Your investment property’s value is a critical number in determining your profits. Whether you’re investing in a property, looking to refinance your existing mortgage or selling your property, a home appraisal can dramatically change your profit margin. Let’s explore what a home appraisal is, how it works and what you need to know.

What is a home appraisal?

A home appraisal is an unbiased estimate of a real estate property’s fair market value. During purchase and sale transaction, the home appraisal determines whether the contract price is fair based on the home’s condition, location, features and other factors.

If the homeowner wants to refinance their home loan and lower their mortgage, lenders require an appraisal to make sure they don’t lend more money than the home is worth. Lenders don’t want a homeowner to borrow too much; if the homeowner defaults on the mortgage and goes into foreclosure, the lender will sell the home to regain their money. If they loaned for more than the house was worth, they won’t recoup their loss.

How appraisals work

An appraisal is usually ordered and is owned by the lending company because it affects the lender’s interests. However, the borrower usually pays for the appraisal. The fee is generally determined by a flat rate plus the complexity of the property and amount of time to complete the appraisal, typically $300-$400.

A qualified real estate appraiser will conduct the appraisal. Appraisers are certified through the Canadian National Association of Real Estate Appraisers or the Appraisal Institute of Canada. Each province may also have additional licensing requirements. The appraiser is an impartial third party and does not stand to benefit from the sale or refinance outcome.

The appraisal can last from 20 minutes to an hour. The appraiser will do a complete visual inspection of the interior and exterior, and with the homeowner’s consent take photographs. During that time, they’ll will look for a variety of factors that impact her valuation decision, such as:

•Square footage

•Number of bedrooms and bathrooms

•Amenities

•Systems like HVAC, plumbing

•Interior-exterior finishes

•The quality of any improvements

•Any deficiencies or required repairs

Other factors that impact the property valuation are the neighborhood and the sale price of nearby similar properties. The appraiser will use market sales data, public land records and public tax records to make his final decision.

Appraisers won’t give a valuation on site. After completing the home inspection, they will continue their research to make a final valuation judgment. Although the homeowner pays for the appraisal, the appraiser’s client is the lending company. The homeowner will receive a copy of the appraisal, but the appraiser answers to the bank first.

How the appraisal affects your profit potential

When you’re buying a property, the appraisal is part of the closing process. Hopefully the appraisal will be at or above the contract price, and you can proceed with buying the property as planned.

If the appraisal valuates the home at a lower price, your deal could be delayed or canceled. The bank won’t lend you more money than the house is worth. A lower valuation is a great bargaining tool to get the seller to lower the price. If the seller doesn’t trust the appraisal and won’t lower the price and you want to continue with the deal, you can approach the original appraiser with any new or additional information, or get a second opinion.

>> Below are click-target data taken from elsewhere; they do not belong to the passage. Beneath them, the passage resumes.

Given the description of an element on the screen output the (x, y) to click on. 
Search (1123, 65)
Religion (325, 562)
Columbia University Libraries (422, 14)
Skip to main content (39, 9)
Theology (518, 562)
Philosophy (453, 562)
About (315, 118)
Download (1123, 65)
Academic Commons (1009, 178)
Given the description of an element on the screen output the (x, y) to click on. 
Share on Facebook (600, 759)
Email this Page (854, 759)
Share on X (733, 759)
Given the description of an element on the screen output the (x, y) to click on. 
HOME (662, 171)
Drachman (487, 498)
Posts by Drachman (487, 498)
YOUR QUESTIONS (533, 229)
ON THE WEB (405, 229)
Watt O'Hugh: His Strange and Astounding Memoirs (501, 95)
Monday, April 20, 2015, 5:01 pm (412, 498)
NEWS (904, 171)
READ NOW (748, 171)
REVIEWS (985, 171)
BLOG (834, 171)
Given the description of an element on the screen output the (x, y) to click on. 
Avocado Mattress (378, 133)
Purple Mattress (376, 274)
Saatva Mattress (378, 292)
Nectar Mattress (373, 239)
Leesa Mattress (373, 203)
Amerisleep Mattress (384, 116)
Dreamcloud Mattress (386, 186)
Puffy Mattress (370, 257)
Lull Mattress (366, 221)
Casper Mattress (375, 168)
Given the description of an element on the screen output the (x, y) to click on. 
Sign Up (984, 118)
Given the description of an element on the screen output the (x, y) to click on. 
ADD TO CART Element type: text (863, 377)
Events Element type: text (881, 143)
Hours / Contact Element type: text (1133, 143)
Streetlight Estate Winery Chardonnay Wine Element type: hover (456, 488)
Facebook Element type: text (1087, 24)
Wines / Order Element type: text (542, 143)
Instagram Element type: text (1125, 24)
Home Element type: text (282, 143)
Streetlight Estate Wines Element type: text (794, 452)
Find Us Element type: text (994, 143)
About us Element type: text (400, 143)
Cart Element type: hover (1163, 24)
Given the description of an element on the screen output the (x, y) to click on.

When looking to refinance your property, a low appraisal can prevent you from securing a better rate from the bank. Your appraisal needs to be at or above your previous valuation. Again, a second opinion or additional information can help you get a more desirable valuation. The final number may also influence your rental rates if you have tenants.

If you’re selling your investment property, the appraisal will impact how much you earn in closing. A low valuation means you’ll need to lower your selling price; no one wants to pay more for a property than necessary.

If the housing market was hit hard in your area and nearby homes are low-priced, you can make the case that your home is in better condition or has more amenities than similar homes to try to get a higher valuation.

Know your worth

A real estate appraisal seems like just another part of the homeowner’s journey, but when you’re investing in real estate it’s critical to determining how profitable you’ll be. An appraisal ultimately insures you’re paying the fairest price possible, and may even tell you your investment property is worth more than you realized.